[Item coordinate data]
(begin)
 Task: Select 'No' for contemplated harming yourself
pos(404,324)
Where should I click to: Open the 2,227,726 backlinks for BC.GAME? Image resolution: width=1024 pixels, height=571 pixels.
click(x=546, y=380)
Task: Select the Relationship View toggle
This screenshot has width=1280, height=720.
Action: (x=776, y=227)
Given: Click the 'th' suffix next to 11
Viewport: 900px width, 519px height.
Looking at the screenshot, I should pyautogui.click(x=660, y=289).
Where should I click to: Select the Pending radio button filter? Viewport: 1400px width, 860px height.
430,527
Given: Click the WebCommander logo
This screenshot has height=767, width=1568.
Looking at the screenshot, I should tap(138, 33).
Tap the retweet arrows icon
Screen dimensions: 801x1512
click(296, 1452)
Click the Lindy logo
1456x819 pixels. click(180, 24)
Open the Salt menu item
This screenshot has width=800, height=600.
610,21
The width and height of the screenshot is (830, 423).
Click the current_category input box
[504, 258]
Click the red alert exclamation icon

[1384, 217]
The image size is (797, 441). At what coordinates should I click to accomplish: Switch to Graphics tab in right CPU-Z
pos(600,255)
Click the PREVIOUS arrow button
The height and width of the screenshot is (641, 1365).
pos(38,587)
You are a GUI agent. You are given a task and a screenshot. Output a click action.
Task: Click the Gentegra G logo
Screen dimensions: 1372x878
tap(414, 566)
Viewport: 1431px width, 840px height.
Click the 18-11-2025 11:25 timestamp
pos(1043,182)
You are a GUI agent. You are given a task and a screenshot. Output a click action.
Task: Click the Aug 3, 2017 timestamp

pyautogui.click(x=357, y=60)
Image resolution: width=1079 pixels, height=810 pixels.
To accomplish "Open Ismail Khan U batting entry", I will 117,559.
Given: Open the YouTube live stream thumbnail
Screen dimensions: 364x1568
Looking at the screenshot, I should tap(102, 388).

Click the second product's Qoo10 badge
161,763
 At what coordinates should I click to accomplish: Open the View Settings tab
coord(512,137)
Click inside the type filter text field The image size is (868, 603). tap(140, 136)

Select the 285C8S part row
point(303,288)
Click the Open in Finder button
(end)
→ **Exercise prompt**
Copy out every one of the lines above, character for character.

→ **Finished answer**
 Task: Select 'No' for contemplated harming yourself
pos(404,324)
Where should I click to: Open the 2,227,726 backlinks for BC.GAME? Image resolution: width=1024 pixels, height=571 pixels.
click(x=546, y=380)
Task: Select the Relationship View toggle
This screenshot has width=1280, height=720.
Action: (x=776, y=227)
Given: Click the 'th' suffix next to 11
Viewport: 900px width, 519px height.
Looking at the screenshot, I should pyautogui.click(x=660, y=289).
Where should I click to: Select the Pending radio button filter? Viewport: 1400px width, 860px height.
430,527
Given: Click the WebCommander logo
This screenshot has height=767, width=1568.
Looking at the screenshot, I should tap(138, 33).
Tap the retweet arrows icon
Screen dimensions: 801x1512
click(296, 1452)
Click the Lindy logo
1456x819 pixels. click(180, 24)
Open the Salt menu item
This screenshot has width=800, height=600.
610,21
The width and height of the screenshot is (830, 423).
Click the current_category input box
[504, 258]
Click the red alert exclamation icon

[1384, 217]
The image size is (797, 441). At what coordinates should I click to accomplish: Switch to Graphics tab in right CPU-Z
pos(600,255)
Click the PREVIOUS arrow button
The height and width of the screenshot is (641, 1365).
pos(38,587)
You are a GUI agent. You are given a task and a screenshot. Output a click action.
Task: Click the Gentegra G logo
Screen dimensions: 1372x878
tap(414, 566)
Viewport: 1431px width, 840px height.
Click the 18-11-2025 11:25 timestamp
pos(1043,182)
You are a GUI agent. You are given a task and a screenshot. Output a click action.
Task: Click the Aug 3, 2017 timestamp

pyautogui.click(x=357, y=60)
Image resolution: width=1079 pixels, height=810 pixels.
To accomplish "Open Ismail Khan U batting entry", I will 117,559.
Given: Open the YouTube live stream thumbnail
Screen dimensions: 364x1568
Looking at the screenshot, I should tap(102, 388).

Click the second product's Qoo10 badge
161,763
 At what coordinates should I click to accomplish: Open the View Settings tab
coord(512,137)
Click inside the type filter text field The image size is (868, 603). tap(140, 136)

Select the 285C8S part row
point(303,288)
Click the Open in Finder button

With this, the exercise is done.